Have you noticed more hands-on food programming in UI Extension? I have been working to developing programs that involve participants in their learning in a new way. While several hands-on programs have been active, the freezer meal class was a new one. Thanks to our participants who made a freezer meal to take home.

If you are familiar with freezer meals, think of taking out a frozen entrée or a frozen lasagna from your freezer. The meal is prepped and ready to go, but needs cooking. But there are variations and different ways to maximize your freezer so mealtime is quick.

Even if you could not attend with us, take these tips into your kitchen to make freezer meals of your own.
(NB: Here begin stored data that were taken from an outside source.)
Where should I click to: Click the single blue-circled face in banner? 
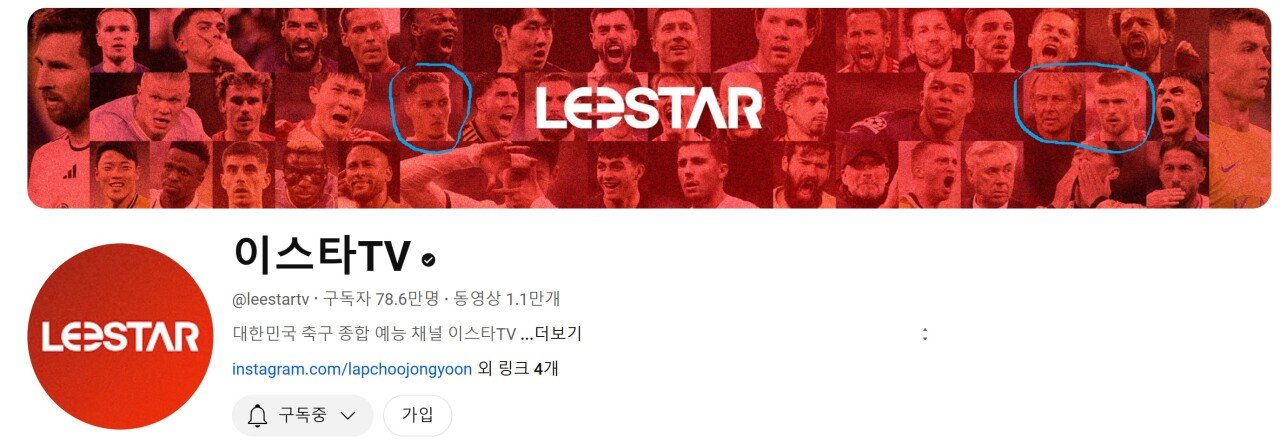click(430, 109)
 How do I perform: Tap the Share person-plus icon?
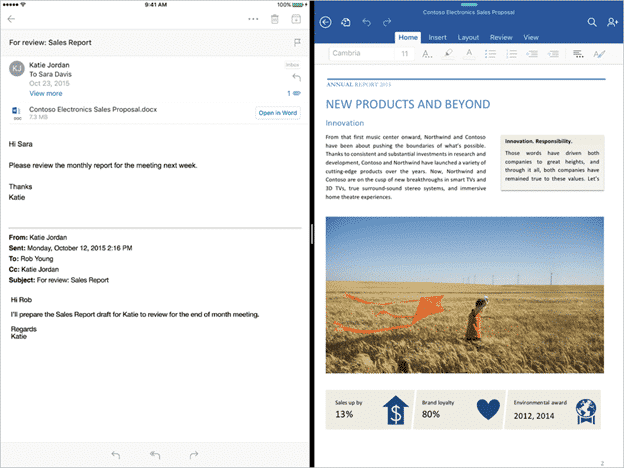pos(612,21)
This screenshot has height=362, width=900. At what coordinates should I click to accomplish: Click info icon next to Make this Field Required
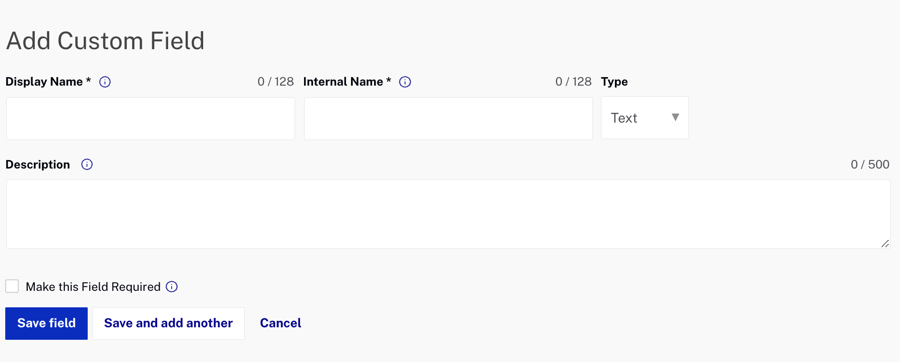click(172, 287)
1. Freeze Leftovers and Batch Cook. Cook a meal as normal and then freeze leftovers in freezer-safe containers. You can also batch cook, meaning you made two or three of the same recipe at the same time for have lots of extras. When mealtime comes around, thaw in the fridge or microwave, heat through, and eat.

2. Prep Raw and Freeze. This is what we did in the class when making the stir-fry freezer meals. In this variation, raw ingredients are combined together in freezer bags, foil, or other containers and frozen. When ready to cook, the bag is thawed and the ingredients are dumped into a pot, slow cooker, etc. to cook.
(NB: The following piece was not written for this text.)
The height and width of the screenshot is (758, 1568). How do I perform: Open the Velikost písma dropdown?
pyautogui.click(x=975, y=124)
3. Master Mix. Some ingredients can be cooked in advance, frozen, and used in a variety of recipes. This is common for meats you cook solo or add flavorings like onion and garlic. In the example of meat, frozen cooked ground meat can be used for chili, sloopy joes, goulash, etc. I use my slow cooker for a lot of meat, so they are very tender and fall off the bone, which lets me choose cheaper cuts.

4. Partial Meals. Use your freezer to keep parts of meals available for quick reheating. Like having precooked meat, half the work is done and will make for quick meals. For example, say you make spaghetti with meat sauce for a meal. Make extra meat sauce and freeze in small containers (without pasta). When you want that meal again, thaw and reheat the sauce and serve over newly cooked pasta.

Mix and Match Freezer Stir-Fry (6 servings)

4 cups frozen vegetables (without sauces or seasonings)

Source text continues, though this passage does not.